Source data
BEGIN

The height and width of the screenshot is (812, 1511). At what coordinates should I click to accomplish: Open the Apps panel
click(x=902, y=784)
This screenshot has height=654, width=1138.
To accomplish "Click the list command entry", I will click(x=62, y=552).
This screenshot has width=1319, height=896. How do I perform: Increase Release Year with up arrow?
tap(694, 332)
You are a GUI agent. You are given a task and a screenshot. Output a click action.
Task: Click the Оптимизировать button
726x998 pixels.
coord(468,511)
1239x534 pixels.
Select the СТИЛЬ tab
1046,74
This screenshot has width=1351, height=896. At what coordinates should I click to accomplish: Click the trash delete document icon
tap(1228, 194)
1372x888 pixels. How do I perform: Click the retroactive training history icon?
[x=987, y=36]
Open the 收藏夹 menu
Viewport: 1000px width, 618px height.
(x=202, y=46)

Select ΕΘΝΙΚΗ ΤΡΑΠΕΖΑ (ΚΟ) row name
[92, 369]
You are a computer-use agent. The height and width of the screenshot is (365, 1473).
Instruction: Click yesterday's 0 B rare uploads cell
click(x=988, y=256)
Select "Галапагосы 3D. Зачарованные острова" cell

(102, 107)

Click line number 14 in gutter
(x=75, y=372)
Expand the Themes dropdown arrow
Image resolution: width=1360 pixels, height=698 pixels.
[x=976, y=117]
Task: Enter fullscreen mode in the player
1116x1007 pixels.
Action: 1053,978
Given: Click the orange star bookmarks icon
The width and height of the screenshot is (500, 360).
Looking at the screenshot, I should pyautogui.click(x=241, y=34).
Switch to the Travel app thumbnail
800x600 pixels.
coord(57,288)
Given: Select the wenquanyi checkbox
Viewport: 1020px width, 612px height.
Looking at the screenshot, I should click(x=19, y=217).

END

Find every line in the source data that includes the string "Open" and copy each of those lines. Uppercase and lowercase are treated as different.

The height and width of the screenshot is (812, 1511). At what coordinates should I click to accomplish: Open the Apps panel
Open the 收藏夹 menu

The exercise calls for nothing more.